* What you should do: Please explain, in one to three sentences, why the reply in the forum thread on spark plug knock under boost suggests adding water injection before an intercooler.

--- Passage Enclosed Below ---

# Spark plug knock under boost



## 79MK1Scirocco (Aug 23, 2011)

Hi all,
So I am having some pretty bad knock under boost. Sounds like a bad rattle or tapping under WOT and when the turbo seems to be spooling.
I have checked my timing, vacuum lines and fuel air mixture; all is well. Note that F/A mixture test was only done at idle and high speed. I do not have an O2 Sensor.
The engine is running really well under all other conditions, including high rpm with no boost.

Here are what I think could be possible culprits:
Intake temperature:
The intake manifold gets hot as hell. 
I am also having hot start problems.

I am also wondering if the Audi 5000 WUR is not operating correctly and not delivering extra fuel under boost and start ups.

How hot should my intake manifold actually be getting?
Is there anyway to check the operation of the WUR?
If the knock is fuel related should I add a extra injector? How should I do that?

Thanks for the help!

Here are some quick specs on the engine:
79 scirocco
1.8l block, 2l crank, stock 1.8l rods, "squished" pistons, 2 over bore, stock compression (sorry I don't have the measurements on me), hydraulic lifters
BAE Rajay turbo good for 5-7psi or boost
Volvo fuel distributor, Audi 5000 WUR
Volvo Oil cooler, Euro GTI Oil filter Manifold, Porche 944 Thermostat.
Stock everything else

Here is a picture, because post kind of suck without at least one:


----------



## Butcher (Jan 31, 2001)

It sure appears you no intercooler. So, if that is true, you pretty much stuck at 5-6psi and that is with a stock of 8 to 1 compression.

You could add an intercooler, but I would add water injection first. That should be fairly easy to install and certainly could be done in a couple hours.

You could back down the ignition timing, but that would give you less power all the way around.

--- End of Enclosed Passage ---
--- Record extracts Enclosed Below ---

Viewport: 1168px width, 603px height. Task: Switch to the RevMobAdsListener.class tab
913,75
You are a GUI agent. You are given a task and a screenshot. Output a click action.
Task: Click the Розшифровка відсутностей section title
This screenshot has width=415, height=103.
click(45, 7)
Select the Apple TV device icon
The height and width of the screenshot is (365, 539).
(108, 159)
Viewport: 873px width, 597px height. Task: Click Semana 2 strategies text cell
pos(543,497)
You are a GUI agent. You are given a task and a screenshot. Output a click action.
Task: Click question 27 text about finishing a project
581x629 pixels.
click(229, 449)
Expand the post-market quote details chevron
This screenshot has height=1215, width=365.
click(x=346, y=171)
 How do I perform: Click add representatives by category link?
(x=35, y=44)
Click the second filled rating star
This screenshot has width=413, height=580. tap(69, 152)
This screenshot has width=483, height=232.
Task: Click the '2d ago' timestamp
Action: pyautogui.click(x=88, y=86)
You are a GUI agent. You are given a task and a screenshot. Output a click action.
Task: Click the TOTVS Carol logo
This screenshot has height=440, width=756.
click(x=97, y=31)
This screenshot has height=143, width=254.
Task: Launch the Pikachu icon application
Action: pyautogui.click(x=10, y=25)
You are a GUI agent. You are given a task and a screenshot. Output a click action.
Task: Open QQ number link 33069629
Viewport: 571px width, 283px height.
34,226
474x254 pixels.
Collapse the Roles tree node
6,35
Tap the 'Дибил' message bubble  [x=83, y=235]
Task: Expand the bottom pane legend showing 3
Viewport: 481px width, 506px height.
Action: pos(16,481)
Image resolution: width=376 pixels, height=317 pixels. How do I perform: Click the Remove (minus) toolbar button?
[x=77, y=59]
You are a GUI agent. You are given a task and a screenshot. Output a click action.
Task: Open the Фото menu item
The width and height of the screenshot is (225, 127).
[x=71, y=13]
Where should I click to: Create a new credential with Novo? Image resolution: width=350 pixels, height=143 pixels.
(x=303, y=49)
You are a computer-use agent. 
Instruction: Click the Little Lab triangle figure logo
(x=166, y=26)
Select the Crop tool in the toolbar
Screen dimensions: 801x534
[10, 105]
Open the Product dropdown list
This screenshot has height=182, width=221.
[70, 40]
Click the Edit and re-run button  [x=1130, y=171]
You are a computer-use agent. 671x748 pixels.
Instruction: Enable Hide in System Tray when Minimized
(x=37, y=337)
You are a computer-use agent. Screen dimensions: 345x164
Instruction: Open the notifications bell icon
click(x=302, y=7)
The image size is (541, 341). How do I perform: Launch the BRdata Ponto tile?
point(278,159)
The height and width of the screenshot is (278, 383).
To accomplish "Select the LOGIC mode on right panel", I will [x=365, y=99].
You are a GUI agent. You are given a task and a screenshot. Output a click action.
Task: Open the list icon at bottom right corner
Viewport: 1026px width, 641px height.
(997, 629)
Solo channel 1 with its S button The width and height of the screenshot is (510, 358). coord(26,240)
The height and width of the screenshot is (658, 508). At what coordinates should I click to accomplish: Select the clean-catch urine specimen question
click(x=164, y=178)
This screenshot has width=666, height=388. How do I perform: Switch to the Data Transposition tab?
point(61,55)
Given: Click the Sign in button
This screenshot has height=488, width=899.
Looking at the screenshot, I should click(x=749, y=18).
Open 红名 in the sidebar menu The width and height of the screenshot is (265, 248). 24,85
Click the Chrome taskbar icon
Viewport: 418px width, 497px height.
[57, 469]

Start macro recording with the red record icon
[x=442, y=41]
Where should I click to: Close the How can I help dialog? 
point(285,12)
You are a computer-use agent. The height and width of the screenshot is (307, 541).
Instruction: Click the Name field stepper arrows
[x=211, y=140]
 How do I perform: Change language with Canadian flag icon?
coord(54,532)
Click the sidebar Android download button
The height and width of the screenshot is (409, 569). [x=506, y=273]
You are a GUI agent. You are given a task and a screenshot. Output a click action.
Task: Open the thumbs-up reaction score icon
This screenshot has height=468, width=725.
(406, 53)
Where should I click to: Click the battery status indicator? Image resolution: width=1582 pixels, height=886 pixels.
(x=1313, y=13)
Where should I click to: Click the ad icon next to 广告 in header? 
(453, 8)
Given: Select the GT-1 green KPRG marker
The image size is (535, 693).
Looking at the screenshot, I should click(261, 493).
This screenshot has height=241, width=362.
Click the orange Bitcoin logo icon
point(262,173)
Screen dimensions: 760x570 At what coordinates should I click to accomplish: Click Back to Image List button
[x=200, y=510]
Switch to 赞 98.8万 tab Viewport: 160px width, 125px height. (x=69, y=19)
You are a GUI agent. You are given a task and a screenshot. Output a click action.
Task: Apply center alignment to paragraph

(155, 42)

--- End of Enclosed Record extracts ---

* Output of the task: The reply puts water injection first because it should be fairly easy to install and could certainly be done in a couple of hours.